The Rominten Hunting Lodge (Jagdschloss Rominten) was the residence of Kaiser Wilhelm II in the Rominter Heath in East Prussia.

== History ==

The electoral Hunting Lodge of Rominten ("Kurfürstliche Jagdbude Rominten") was first mentioned in historical records in 1572. In 1674, a new lodge was built, as the old one had fallen into disrepair. By the late 19th century, neither lodge was in existence; all that remained was a small forestry workers' settlement, a tavern and a forester's office.

Prince Friedrich Karl of Prussia rediscovered the Rominter Heath as a potential hunting ground. Kaiser Wilhelm II first visited the Heath in 1890 and decided to build a Royal Hunting Lodge at Theerbude (lit: Tarhut). The building was constructed by Norwegian workers to a Norwegian Dragestil design, following plans drawn up by Holm Hansen Munthe and Ole Sverre. The materials were also imported from Norway. The Kaiser first stayed at the new lodge in autumn 1891.

A small Norwegian Stave Church-style chapel dedicated to Saint Hubertus (the patron saint of hunting) was built in 1893, and Theerbude was renamed "Kaiserlich Rominten" (Imperial Rominten) on 13 September 1897. Over the following years, a youth hostel and an orphanage were built, and the village became a popular tourist resort. An "Empress-wing" was added to the lodge in 1904.
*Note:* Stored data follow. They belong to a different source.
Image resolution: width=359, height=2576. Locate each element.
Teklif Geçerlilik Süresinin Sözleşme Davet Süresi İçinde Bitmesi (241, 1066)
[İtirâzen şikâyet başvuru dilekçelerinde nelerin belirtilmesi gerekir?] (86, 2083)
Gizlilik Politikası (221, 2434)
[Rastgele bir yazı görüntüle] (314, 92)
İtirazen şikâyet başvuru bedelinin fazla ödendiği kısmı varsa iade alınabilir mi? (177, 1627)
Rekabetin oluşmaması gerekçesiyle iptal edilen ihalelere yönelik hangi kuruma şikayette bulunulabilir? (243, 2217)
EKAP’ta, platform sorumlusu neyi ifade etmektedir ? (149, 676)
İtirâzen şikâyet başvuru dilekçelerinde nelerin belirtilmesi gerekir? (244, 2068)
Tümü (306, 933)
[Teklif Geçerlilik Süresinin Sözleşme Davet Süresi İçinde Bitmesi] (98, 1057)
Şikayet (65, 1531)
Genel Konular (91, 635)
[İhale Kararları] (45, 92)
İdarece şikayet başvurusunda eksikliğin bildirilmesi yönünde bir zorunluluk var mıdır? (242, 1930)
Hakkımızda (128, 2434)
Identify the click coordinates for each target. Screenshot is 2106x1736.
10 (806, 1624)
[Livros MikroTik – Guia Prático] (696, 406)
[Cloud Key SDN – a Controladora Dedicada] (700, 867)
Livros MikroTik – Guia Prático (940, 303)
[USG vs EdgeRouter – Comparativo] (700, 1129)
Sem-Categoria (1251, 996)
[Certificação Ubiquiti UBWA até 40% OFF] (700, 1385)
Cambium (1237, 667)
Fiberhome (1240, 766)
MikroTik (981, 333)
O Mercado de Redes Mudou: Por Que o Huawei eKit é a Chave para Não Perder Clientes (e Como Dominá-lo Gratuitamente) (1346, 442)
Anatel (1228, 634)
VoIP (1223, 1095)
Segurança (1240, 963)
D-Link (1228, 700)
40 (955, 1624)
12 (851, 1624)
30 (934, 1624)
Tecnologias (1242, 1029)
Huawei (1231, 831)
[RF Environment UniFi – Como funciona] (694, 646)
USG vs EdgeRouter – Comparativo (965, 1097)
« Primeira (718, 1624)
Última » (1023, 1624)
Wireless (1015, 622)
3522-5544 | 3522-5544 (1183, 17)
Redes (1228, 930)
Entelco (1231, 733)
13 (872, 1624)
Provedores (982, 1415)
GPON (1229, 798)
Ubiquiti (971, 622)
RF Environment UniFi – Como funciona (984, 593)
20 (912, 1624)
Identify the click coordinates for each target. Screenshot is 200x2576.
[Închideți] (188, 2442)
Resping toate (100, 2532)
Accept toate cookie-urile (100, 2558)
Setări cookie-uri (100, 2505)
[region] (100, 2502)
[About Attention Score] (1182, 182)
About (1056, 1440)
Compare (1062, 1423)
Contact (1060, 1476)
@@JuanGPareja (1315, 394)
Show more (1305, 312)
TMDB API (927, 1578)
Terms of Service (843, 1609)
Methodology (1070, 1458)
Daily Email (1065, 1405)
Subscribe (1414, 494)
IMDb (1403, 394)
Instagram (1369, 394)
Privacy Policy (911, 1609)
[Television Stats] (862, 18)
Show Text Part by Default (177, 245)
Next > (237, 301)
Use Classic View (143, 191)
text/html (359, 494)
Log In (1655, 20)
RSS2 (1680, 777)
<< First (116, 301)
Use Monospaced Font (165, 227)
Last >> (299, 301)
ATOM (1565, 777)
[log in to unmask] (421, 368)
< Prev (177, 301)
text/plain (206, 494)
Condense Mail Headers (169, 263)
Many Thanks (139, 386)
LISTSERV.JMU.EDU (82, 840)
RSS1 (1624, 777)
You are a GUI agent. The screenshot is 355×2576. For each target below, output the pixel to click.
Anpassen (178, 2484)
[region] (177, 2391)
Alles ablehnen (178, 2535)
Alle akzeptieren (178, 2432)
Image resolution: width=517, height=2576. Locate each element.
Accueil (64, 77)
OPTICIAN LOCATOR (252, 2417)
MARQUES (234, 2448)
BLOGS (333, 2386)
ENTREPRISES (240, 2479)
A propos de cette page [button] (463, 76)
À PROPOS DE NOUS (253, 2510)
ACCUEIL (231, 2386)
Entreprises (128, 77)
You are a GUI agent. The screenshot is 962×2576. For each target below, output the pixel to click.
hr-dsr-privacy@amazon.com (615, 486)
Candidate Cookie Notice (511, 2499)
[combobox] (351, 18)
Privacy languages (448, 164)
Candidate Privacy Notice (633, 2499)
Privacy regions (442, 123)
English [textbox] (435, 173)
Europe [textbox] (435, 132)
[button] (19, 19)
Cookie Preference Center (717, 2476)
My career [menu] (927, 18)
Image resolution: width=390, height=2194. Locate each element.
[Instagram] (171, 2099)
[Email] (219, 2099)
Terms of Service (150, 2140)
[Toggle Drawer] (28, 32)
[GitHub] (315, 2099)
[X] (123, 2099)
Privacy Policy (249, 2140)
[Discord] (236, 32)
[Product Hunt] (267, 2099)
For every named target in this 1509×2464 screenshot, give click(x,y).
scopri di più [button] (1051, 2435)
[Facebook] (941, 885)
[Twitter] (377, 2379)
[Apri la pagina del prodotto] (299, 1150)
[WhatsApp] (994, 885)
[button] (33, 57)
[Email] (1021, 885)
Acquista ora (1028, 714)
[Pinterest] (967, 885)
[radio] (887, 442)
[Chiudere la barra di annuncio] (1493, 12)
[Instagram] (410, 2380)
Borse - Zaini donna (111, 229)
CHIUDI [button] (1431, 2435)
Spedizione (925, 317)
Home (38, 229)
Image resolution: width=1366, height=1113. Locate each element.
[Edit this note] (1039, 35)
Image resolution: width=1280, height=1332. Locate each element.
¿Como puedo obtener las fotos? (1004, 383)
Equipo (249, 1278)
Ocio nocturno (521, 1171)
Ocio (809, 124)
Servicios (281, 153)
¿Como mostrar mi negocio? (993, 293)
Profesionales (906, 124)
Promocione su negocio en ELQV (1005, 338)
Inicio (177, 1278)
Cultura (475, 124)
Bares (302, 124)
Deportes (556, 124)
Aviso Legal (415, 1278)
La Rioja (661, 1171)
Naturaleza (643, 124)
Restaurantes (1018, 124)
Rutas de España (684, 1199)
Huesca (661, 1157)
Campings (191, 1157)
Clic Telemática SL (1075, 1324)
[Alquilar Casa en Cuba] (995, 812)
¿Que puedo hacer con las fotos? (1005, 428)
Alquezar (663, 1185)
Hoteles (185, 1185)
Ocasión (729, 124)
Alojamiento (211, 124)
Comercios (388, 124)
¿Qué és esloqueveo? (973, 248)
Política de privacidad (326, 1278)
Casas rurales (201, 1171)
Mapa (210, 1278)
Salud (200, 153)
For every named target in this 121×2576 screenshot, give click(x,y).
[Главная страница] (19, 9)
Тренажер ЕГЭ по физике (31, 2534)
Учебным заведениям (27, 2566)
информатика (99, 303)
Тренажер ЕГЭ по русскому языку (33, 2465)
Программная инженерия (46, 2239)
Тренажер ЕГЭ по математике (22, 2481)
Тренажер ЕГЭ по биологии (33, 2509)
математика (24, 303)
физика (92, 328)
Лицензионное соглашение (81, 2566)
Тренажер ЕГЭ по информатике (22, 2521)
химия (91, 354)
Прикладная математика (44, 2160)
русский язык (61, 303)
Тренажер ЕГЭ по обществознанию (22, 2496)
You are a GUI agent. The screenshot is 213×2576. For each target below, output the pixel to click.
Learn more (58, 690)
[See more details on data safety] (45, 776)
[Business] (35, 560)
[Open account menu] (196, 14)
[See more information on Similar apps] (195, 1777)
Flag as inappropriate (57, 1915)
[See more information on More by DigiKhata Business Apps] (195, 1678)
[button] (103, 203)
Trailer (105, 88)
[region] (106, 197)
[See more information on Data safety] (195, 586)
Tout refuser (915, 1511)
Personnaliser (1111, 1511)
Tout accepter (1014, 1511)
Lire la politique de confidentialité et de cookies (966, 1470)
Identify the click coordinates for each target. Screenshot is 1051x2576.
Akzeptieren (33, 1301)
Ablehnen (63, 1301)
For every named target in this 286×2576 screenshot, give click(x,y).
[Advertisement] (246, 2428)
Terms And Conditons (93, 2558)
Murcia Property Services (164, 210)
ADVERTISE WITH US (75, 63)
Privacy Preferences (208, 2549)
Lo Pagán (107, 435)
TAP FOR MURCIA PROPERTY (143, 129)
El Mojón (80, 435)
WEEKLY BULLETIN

Wilhelm II spent several weeks each fall at Rominten and at his other retreats in Prökelwitz and Hubertusstock. Rominten had the distinction of being the place where he and his ministers made the most important decisions regarding improvements to the navy and ship-building. Government ministers would travel out to the lodge from Berlin. Most of Wilhelm's time at Rominten, however, was spent hunting. He and his entourage would rise at 5:00 each morning and be driven out to the forest. Standing on special platforms, they would wait for herders to drive deer and elk toward their positions.

From 22 September to 2 October 1913, Wilhelm II visited the lodge for the last time. In his 23 years of hunting on the Rominter Heath, he had brought down 327 deer.

After World War I, the Lodge remained the private property of Wilhelm II, although the exiled Kaiser would never return to Rominten. In September 1933, Wilhelm refused to allow Hermann Göring to stay in the lodge; Göring subsequently built his own Reichsjägerhof Rominten just a few miles away, with a game reserve extending nearly 100 sqmi. After Wilhelm's death in 1941, Göring forced the heirs to sell the Rominten Hunting Lodge to the State of Prussia (of which Göring was Minister-President) for his own use.

After World War II, the region became part of the Soviet Union. The village was demolished and the lodge was re-erected in Kaliningrad's Central Park, to serve as the seat of the park administration. A bronze statue of a deer was moved to the Glinka Park in Smolensk; another deer statue was moved to Sosnovka near Moscow.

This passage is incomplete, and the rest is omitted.